RALEIGH, N.C. (WTVD) -- The need for expansion quickly became apparent for Raleigh-based company, SinnovaTek.
The company develops food processing equipment and was looking for a larger space for its co-packing operation: FirstWave Innovations.
During the search, leaders explored options in Virginia, South Carolina, as well as in multiple North Carolina counties.
Ultimately, last year the company chose a spot 30 minutes outside of Raleigh in Nash County.
"I think a big part of it is we want to be closer to the fields, to the farms, to the sauces. A lot of these ingredients that we're using in here for baby food are growing right here in Nash County," explained SinnovaTek's vice president of manufacturing, Tyler Brown.
The construction timeline and site also factored into the company's decision, but so did added financial incentives from the local and state governments.
SinnovaTek received a $400,000 state grant for repurposing an empty building.
"It definitely played in quite a bit," said SinnovaTek CEO Michael Druga. "We were able to reinvest that money immediately back into additional equipment, additional production lines versus some of the other states we looked at or more of an overtime or at the end of a three or five year period."
SinnovaTek's expansion aims to bring investment of $11 million to the area over the next five years along with 75 new jobs they hope to fill from workers in the county.
It's an impact like this that North Carolina aims to create through its various incentive programs.
Former UNC Economics professor Brent Lane said many of these grants started as ways to attract companies to more rural areas of the state. But looking closer at the data that doesn't appear to still be the case.
The ABC11 I-Team analyzed data for a number of Economic Development grants from 2009 to 2022. Over the 13 years, the state awarded $418 million from four different state grants (JDIG, OneNC, Utility Account, JMAC).
The I-Team's analysis found 16% of the money awarded through these grants has gone to counties most economically distressed, labeled as 'Tier 1' counties by the state. Additionally, only 14% of the jobs created from these grants have been in these same counties. These 40 counties have the lowest unemployment rates, average incomes and slowest population growth in the state. These 'Tier 1' counties have received the highest number of grants compared to Tier 2 and Tier 3 counties, but they have not benefited the most.

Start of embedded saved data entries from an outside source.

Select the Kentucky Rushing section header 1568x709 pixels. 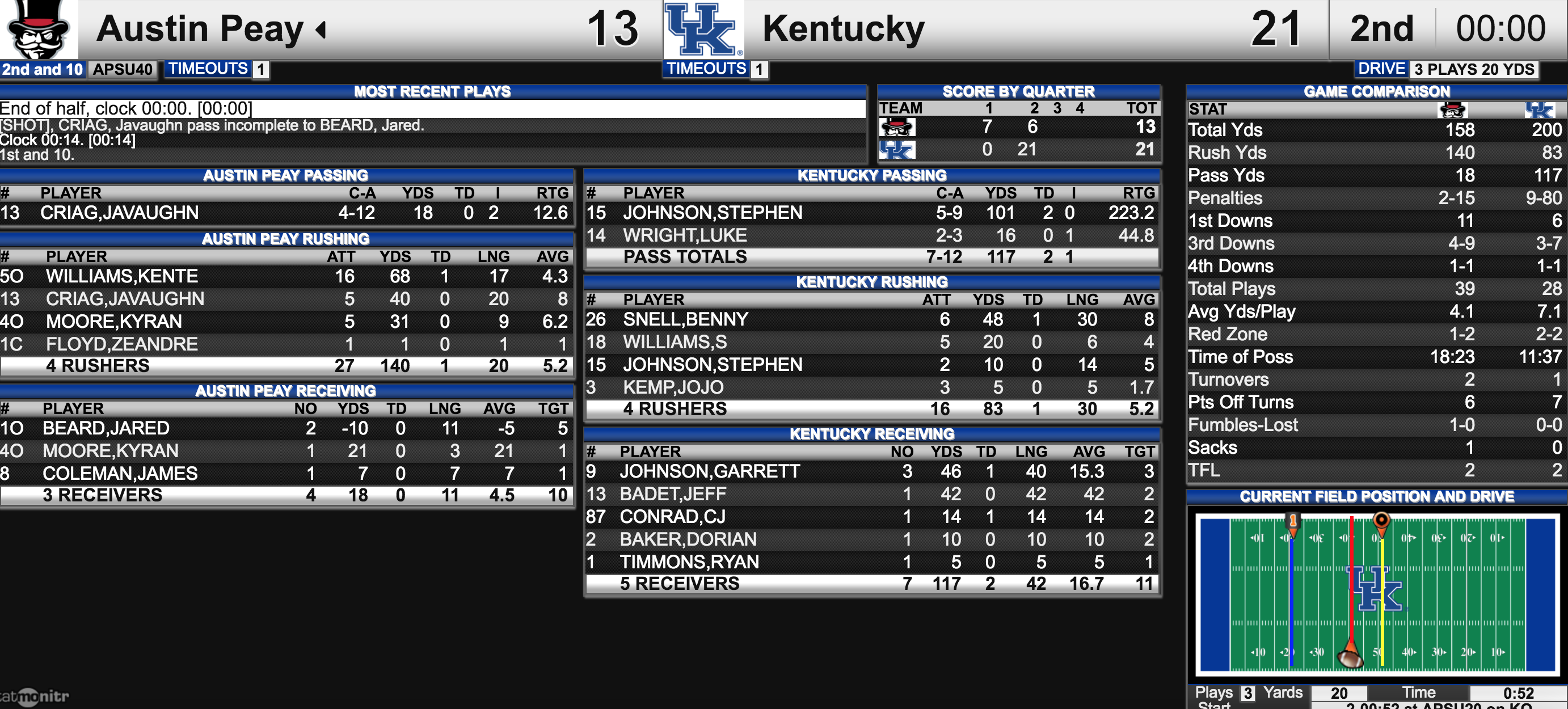tap(872, 282)
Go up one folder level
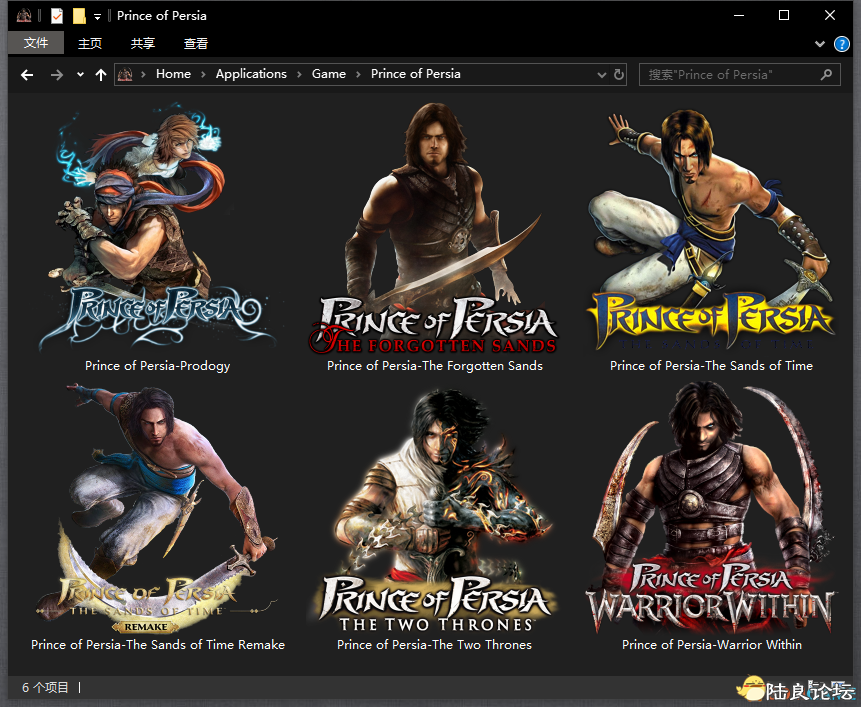 pos(101,75)
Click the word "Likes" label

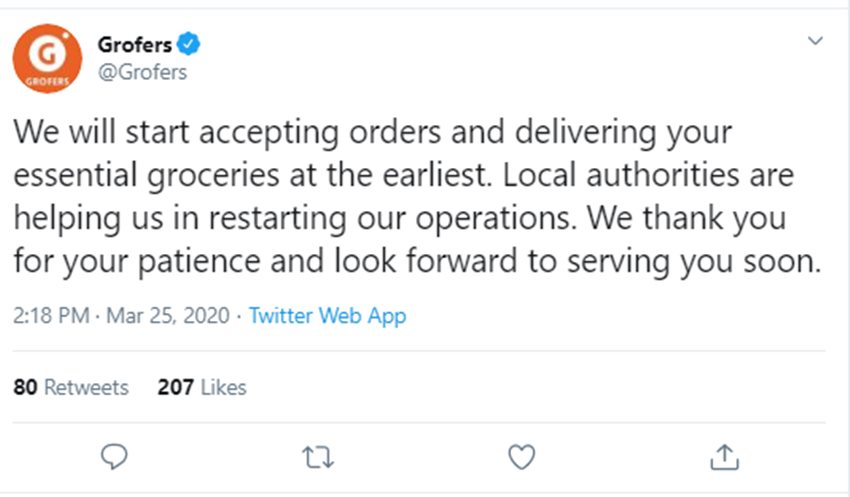tap(223, 387)
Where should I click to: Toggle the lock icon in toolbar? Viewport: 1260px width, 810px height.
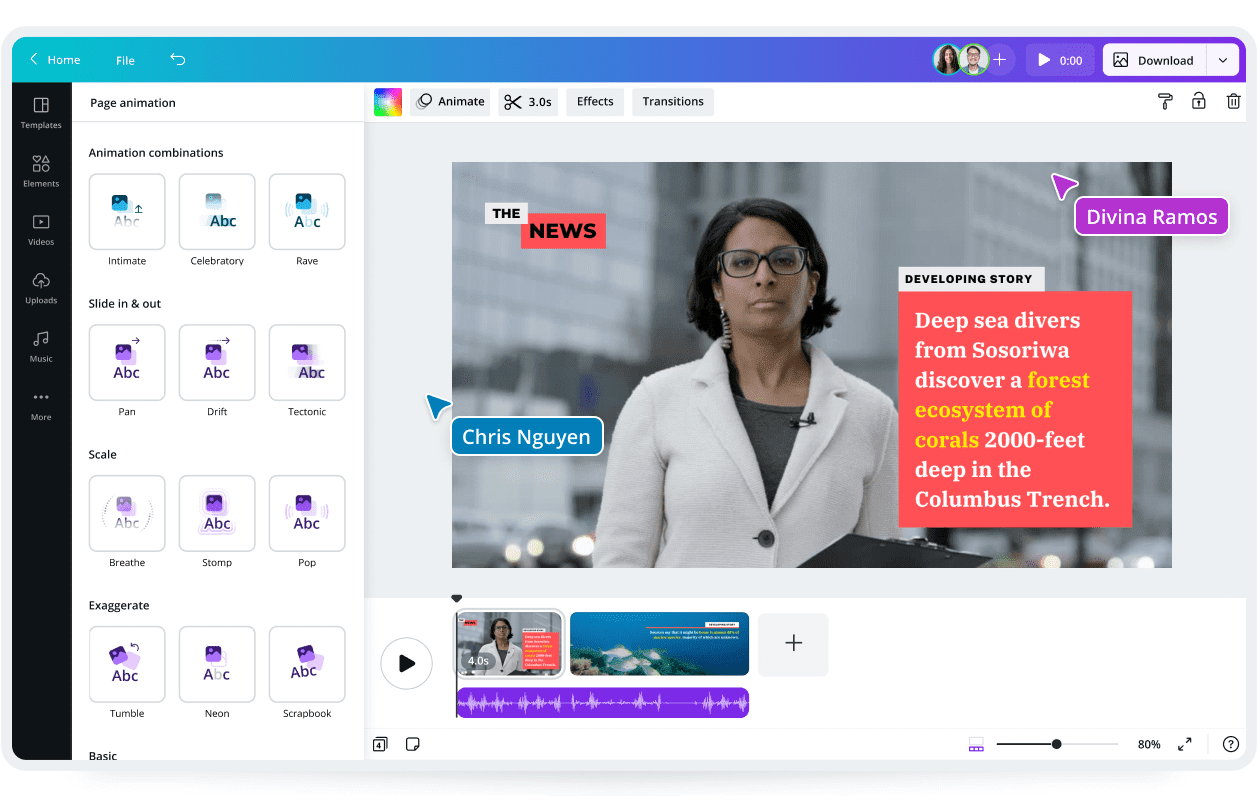pyautogui.click(x=1198, y=101)
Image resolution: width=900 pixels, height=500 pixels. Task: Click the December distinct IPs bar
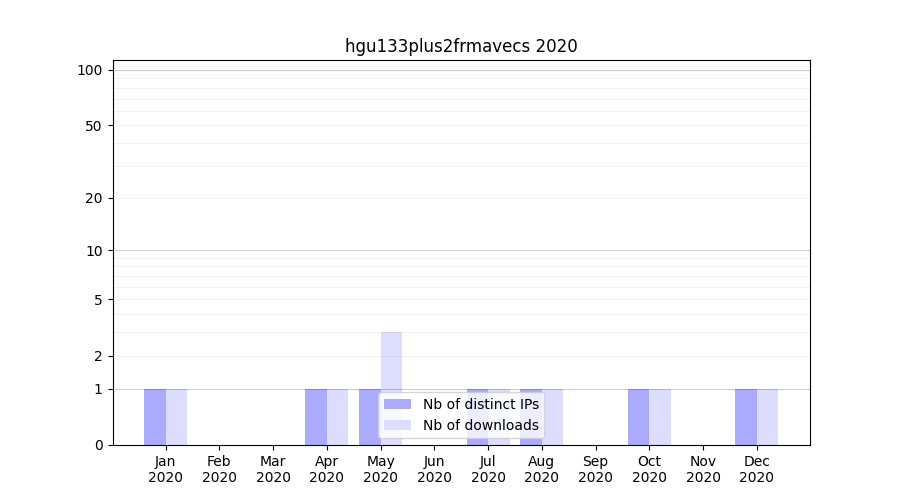pos(746,417)
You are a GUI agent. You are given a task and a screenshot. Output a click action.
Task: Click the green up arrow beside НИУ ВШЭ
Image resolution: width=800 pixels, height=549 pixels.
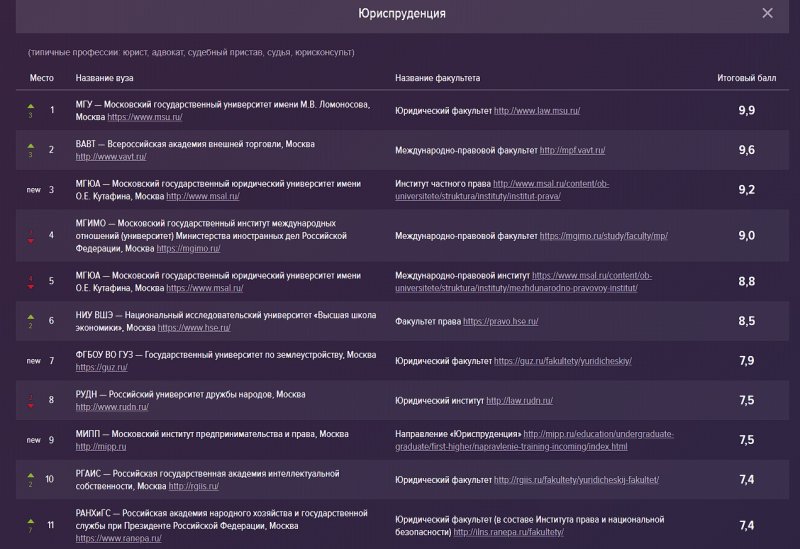point(31,317)
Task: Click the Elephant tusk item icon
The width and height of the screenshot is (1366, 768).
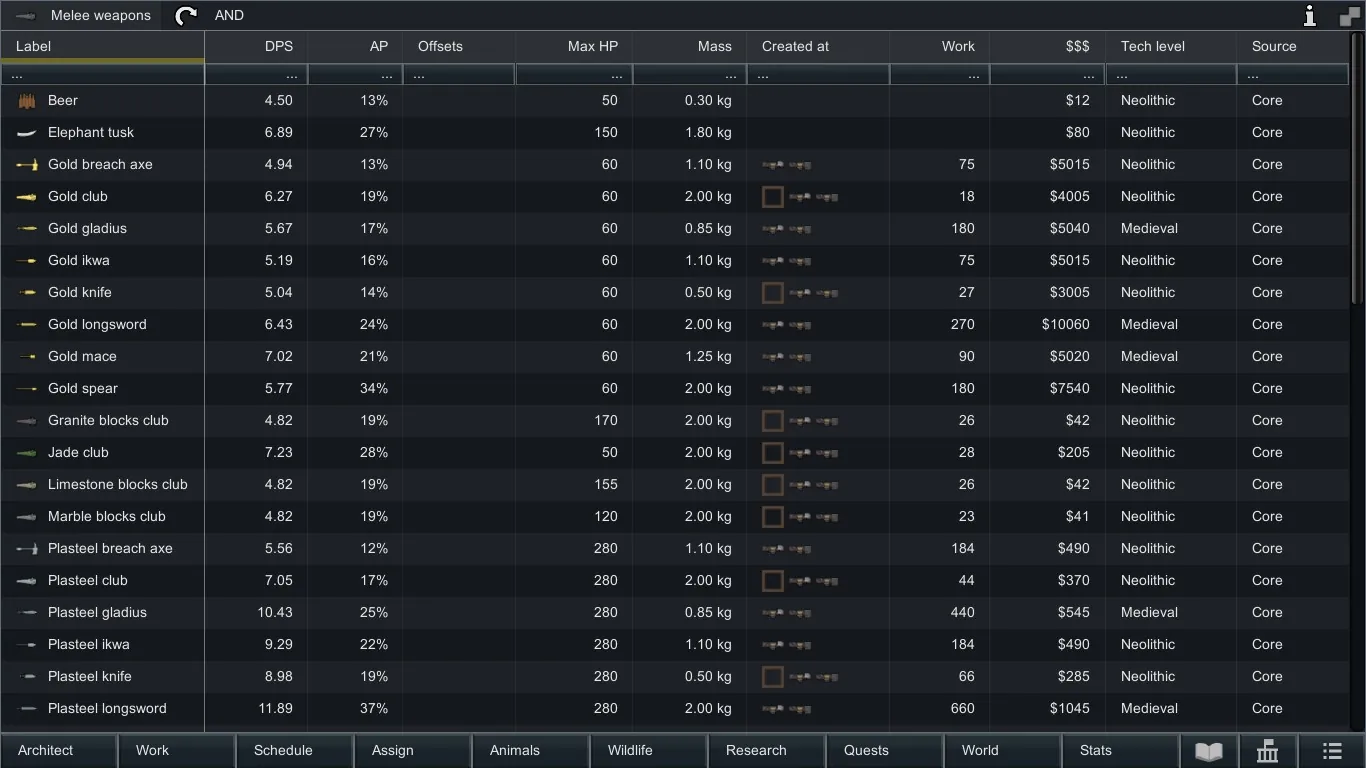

Whereas the counties that are the least economically distressed have received 49% of the funds and are home to half of the jobs that have been created through these incentives.
"The economy is already booming in those areas. And the industries are already very interested in those areas. They are more needed in areas where that's not true," Lane explained.
Lane is the former director of UNC's Center for Competitive Economies and has studied the state's incentive program in the past.
It does take a few years for companies to create jobs and earn the awards associated with these grants, so these percentages will change as some of the more recent projects mature.
Zooming in further, Mecklenburg and Wake County have received 44% of all money distributed so far and 39% of the jobs created under the four grant programs.
"There's a valid argument that the distribution of incentives basically follows where the industry needs to go or wants to go, but we need to use our incentives proactively to find those companies that can go to the rural and non-metro areas of the state where the need is greater," Lane said.
The One North Carolina Fund (OneNC) aims to specifically "encourage economic activity in the less prosperous areas of the state." However, the I-Team analysis still found the most distressed counties in the state have received nearly half the amount of funding and new jobs than other areas of the state.
"Our public policy obligation is to make sure our incentives address those areas of the state as well," Lane said speaking to the rural areas of the state.
Lane said it's important for the state to consider where these grants go because some of the biggest impacts could be made in areas that need a boost to the economy the most.
"Some of the more rural areas of the state where a few hundred jobs move the needle tremendously, whereas, in the Triangle, even a few thousand jobs can have a fairly limited impact," Lane said.
The North Carolina Department of Commerce which oversees these incentive programs did not agree to an interview.
The Carolinas Gateway Partnership works to attract businesses to Eastern North Carolina. Their CEO, Norris Tolson, said while it can be harder for 'Tier 1' counties to compete for businesses, he believes success anywhere in the state can help.
"We look at every project that walks through our door as somebody that's taken another hard look at North Carolina and whether they wind up in Mecklenburg County or Duplin County or you name it, it doesn't matter to us because that the more exposure here we get to the international marketplace, the more opportunities all of us have," Tolson said.
Beyond the grants the I-Team analyzed, the state and local municipalities have a number of other financial offerings that businesses can win based on their project and location.
Tolson said he remains optimistic that eastern North Carolina's economy will continue to attract expanding businesses and that incentives will help make that happen.
"We will be very well positioned in the eastern part of North Carolina to take advantage of all these opportunities that are going to come our way through these companies and the thing that's going to help us seal the deals are going to be the things you've talked about, the state incentive packages, the state's interest in helping the rural part of the state grow," he said.